INFORMATION SHOWN:
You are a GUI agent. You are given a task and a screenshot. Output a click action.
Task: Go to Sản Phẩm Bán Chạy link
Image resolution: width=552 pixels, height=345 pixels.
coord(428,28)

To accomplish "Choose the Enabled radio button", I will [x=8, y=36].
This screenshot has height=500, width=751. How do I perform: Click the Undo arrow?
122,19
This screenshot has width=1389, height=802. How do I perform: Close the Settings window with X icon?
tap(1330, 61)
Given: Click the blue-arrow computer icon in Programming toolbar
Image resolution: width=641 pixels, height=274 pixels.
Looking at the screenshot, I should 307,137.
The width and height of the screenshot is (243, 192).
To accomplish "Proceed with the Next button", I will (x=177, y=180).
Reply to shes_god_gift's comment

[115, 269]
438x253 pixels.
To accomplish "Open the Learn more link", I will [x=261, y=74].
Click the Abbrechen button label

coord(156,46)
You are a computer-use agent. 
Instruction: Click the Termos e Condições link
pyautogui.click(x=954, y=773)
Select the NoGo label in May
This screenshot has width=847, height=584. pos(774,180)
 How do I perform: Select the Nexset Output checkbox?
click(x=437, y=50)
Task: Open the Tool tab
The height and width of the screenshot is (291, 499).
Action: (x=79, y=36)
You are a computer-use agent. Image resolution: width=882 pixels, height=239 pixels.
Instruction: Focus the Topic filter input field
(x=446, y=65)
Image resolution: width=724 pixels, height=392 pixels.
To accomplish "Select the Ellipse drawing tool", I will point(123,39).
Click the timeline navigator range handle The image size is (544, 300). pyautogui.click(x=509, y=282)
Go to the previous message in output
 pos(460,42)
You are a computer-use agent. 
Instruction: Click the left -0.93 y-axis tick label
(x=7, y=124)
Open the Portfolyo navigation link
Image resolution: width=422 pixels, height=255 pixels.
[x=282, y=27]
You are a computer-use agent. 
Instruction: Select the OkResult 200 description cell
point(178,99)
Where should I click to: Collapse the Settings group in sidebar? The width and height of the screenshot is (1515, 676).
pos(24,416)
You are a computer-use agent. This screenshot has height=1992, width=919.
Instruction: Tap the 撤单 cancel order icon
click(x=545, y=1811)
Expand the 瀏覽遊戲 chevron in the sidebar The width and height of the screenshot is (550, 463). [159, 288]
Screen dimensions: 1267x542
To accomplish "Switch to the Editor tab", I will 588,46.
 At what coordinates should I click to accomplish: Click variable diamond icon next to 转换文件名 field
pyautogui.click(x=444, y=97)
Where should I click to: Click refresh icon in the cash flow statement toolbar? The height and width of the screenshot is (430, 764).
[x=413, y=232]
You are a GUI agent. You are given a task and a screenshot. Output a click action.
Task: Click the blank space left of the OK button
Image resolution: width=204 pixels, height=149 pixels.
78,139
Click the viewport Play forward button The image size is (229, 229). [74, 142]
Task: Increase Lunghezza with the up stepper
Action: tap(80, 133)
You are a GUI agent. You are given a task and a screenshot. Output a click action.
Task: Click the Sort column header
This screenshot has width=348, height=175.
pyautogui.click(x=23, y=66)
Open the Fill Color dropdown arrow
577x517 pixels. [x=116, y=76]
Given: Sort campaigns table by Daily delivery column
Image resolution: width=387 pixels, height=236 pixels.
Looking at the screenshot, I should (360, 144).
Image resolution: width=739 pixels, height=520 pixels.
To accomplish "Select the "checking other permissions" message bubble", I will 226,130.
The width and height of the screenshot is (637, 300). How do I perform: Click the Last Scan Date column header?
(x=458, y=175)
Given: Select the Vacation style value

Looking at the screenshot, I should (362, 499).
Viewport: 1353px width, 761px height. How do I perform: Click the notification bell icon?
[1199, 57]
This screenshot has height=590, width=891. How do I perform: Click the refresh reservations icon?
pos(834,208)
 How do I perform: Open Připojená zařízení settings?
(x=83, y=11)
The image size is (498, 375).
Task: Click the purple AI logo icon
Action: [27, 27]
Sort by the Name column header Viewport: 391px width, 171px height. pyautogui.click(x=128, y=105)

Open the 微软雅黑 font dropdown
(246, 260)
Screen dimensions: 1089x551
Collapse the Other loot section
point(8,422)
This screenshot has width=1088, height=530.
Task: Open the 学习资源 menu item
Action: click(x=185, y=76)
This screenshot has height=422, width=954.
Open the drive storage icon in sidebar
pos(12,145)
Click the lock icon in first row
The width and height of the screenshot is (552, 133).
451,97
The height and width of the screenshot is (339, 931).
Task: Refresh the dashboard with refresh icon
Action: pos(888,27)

TASK GOAL: Every single entry above has to be copied exactly.

ANSWER TO THE EXERCISE:
You are a GUI agent. You are given a task and a screenshot. Output a click action.
Task: Go to Sản Phẩm Bán Chạy link
Image resolution: width=552 pixels, height=345 pixels.
coord(428,28)

To accomplish "Choose the Enabled radio button", I will [x=8, y=36].
This screenshot has height=500, width=751. How do I perform: Click the Undo arrow?
122,19
This screenshot has width=1389, height=802. How do I perform: Close the Settings window with X icon?
tap(1330, 61)
Given: Click the blue-arrow computer icon in Programming toolbar
Image resolution: width=641 pixels, height=274 pixels.
Looking at the screenshot, I should 307,137.
The width and height of the screenshot is (243, 192).
To accomplish "Proceed with the Next button", I will (x=177, y=180).
Reply to shes_god_gift's comment

[115, 269]
438x253 pixels.
To accomplish "Open the Learn more link", I will [x=261, y=74].
Click the Abbrechen button label

coord(156,46)
You are a computer-use agent. 
Instruction: Click the Termos e Condições link
pyautogui.click(x=954, y=773)
Select the NoGo label in May
This screenshot has width=847, height=584. pos(774,180)
 How do I perform: Select the Nexset Output checkbox?
click(x=437, y=50)
Task: Open the Tool tab
The height and width of the screenshot is (291, 499).
Action: (x=79, y=36)
You are a computer-use agent. Image resolution: width=882 pixels, height=239 pixels.
Instruction: Focus the Topic filter input field
(x=446, y=65)
Image resolution: width=724 pixels, height=392 pixels.
To accomplish "Select the Ellipse drawing tool", I will point(123,39).
Click the timeline navigator range handle The image size is (544, 300). pyautogui.click(x=509, y=282)
Go to the previous message in output
 pos(460,42)
You are a computer-use agent. 
Instruction: Click the left -0.93 y-axis tick label
(x=7, y=124)
Open the Portfolyo navigation link
Image resolution: width=422 pixels, height=255 pixels.
[x=282, y=27]
You are a computer-use agent. 
Instruction: Select the OkResult 200 description cell
point(178,99)
Where should I click to: Collapse the Settings group in sidebar? The width and height of the screenshot is (1515, 676).
pos(24,416)
You are a computer-use agent. This screenshot has height=1992, width=919.
Instruction: Tap the 撤单 cancel order icon
click(x=545, y=1811)
Expand the 瀏覽遊戲 chevron in the sidebar The width and height of the screenshot is (550, 463). [159, 288]
Screen dimensions: 1267x542
To accomplish "Switch to the Editor tab", I will 588,46.
 At what coordinates should I click to accomplish: Click variable diamond icon next to 转换文件名 field
pyautogui.click(x=444, y=97)
Where should I click to: Click refresh icon in the cash flow statement toolbar? The height and width of the screenshot is (430, 764).
[x=413, y=232]
You are a GUI agent. You are given a task and a screenshot. Output a click action.
Task: Click the blank space left of the OK button
Image resolution: width=204 pixels, height=149 pixels.
78,139
Click the viewport Play forward button The image size is (229, 229). [74, 142]
Task: Increase Lunghezza with the up stepper
Action: tap(80, 133)
You are a GUI agent. You are given a task and a screenshot. Output a click action.
Task: Click the Sort column header
This screenshot has width=348, height=175.
pyautogui.click(x=23, y=66)
Open the Fill Color dropdown arrow
577x517 pixels. [x=116, y=76]
Given: Sort campaigns table by Daily delivery column
Image resolution: width=387 pixels, height=236 pixels.
Looking at the screenshot, I should (360, 144).
Image resolution: width=739 pixels, height=520 pixels.
To accomplish "Select the "checking other permissions" message bubble", I will 226,130.
The width and height of the screenshot is (637, 300). How do I perform: Click the Last Scan Date column header?
(x=458, y=175)
Given: Select the Vacation style value

Looking at the screenshot, I should (362, 499).
Viewport: 1353px width, 761px height. How do I perform: Click the notification bell icon?
[1199, 57]
This screenshot has height=590, width=891. How do I perform: Click the refresh reservations icon?
pos(834,208)
 How do I perform: Open Připojená zařízení settings?
(x=83, y=11)
The image size is (498, 375).
Task: Click the purple AI logo icon
Action: [27, 27]
Sort by the Name column header Viewport: 391px width, 171px height. pyautogui.click(x=128, y=105)

Open the 微软雅黑 font dropdown
(246, 260)
Screen dimensions: 1089x551
Collapse the Other loot section
point(8,422)
This screenshot has width=1088, height=530.
Task: Open the 学习资源 menu item
Action: click(x=185, y=76)
This screenshot has height=422, width=954.
Open the drive storage icon in sidebar
pos(12,145)
Click the lock icon in first row
The width and height of the screenshot is (552, 133).
451,97
The height and width of the screenshot is (339, 931).
Task: Refresh the dashboard with refresh icon
Action: pos(888,27)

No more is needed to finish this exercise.